I further investigated the projects in the cluster because this is not one of the 15 original categories that Kickstarter had defined.

Given below are 3 projects from this cluster:

This project is about restoring the Apollo Mission Control Center (MCC) in Houston. The creators of this project are trying to raise money in order to restore the site and create a world-class visitor experience that will inspire future generations through this amazing story of technological and human achievement. There is an underlying theme of “community” and “for the future generations to see”.
The goal of this project is to raise awarness about social issues by depicting them through murals across America. This project is put under the Art category but also has an underlying theme of “building awareness” and “making the world a better place”
This project aims to build awareness amongst the residents of Detroit about the water crisis in Flint through artwork. Although an Art project, there is a latent theme of “community” and “awareness”.
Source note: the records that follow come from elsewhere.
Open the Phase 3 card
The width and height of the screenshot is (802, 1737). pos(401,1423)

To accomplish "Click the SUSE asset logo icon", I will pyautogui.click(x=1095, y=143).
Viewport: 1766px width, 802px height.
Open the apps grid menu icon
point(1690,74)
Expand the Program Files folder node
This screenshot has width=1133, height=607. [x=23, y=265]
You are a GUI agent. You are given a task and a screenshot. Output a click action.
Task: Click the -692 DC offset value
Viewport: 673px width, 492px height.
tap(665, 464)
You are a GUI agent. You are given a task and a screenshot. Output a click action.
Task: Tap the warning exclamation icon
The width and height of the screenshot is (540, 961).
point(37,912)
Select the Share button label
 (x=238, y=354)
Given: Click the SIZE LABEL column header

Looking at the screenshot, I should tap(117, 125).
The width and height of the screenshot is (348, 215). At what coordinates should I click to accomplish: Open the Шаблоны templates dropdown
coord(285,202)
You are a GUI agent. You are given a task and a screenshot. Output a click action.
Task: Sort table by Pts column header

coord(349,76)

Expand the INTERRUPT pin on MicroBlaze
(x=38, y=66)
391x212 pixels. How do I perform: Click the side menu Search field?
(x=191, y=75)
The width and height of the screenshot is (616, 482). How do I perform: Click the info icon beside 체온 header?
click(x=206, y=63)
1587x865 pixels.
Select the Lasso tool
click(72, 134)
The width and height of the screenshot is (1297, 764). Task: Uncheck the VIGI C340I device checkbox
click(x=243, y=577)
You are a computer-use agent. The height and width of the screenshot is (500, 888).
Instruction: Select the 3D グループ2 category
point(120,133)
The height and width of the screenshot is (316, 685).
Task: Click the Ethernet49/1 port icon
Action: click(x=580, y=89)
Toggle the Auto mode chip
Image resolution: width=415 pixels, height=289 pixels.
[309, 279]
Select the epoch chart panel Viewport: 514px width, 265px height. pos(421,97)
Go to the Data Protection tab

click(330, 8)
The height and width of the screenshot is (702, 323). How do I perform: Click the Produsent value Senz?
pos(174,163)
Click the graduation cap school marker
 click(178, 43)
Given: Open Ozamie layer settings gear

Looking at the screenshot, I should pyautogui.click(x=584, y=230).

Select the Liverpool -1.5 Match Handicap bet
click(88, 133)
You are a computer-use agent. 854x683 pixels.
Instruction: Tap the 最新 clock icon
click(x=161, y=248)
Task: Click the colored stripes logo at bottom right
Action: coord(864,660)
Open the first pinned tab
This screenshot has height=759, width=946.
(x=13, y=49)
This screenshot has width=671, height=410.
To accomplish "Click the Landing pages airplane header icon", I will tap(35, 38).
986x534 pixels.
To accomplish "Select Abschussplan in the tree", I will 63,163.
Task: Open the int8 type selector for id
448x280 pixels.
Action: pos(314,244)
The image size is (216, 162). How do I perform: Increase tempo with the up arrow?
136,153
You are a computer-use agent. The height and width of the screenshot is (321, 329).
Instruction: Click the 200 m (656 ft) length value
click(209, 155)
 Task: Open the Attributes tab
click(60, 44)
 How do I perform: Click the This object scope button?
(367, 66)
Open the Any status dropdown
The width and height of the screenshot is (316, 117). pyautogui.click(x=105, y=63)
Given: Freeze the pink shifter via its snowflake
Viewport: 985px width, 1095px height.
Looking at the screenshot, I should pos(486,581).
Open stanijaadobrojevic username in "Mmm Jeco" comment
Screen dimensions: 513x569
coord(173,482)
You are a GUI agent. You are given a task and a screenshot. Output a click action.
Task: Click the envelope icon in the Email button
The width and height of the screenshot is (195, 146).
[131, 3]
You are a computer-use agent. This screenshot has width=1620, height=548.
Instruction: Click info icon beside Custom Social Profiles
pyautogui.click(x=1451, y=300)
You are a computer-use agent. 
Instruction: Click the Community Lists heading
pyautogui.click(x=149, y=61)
There are many more examples of such projects which have a hidden theme of “community” and “awareness” but belong to categories such as “Art”, “Design”, “Technology” etc.

I strongly feel that Kickstarter should create a new category “Community / Awareness” for such projects. By doing so, philanthropist and benevolent people can easily find all these projects in one place rather than searching for them under Art, Design, Technology etc.

Conclusion:

By using NLP and Unsupervised learning methods, I was able to get 6 clusters of projects. Most of these cluster were a combination of 2 or more Kickstarter project categories. Language used by projects in Publishing, Comics, Journalism and Art categories were very similar. So was the language used in Design, Fashion, Arts, Crafts projects. A new category of “Community / Awareness” emerged as a result of the NLP and clustering.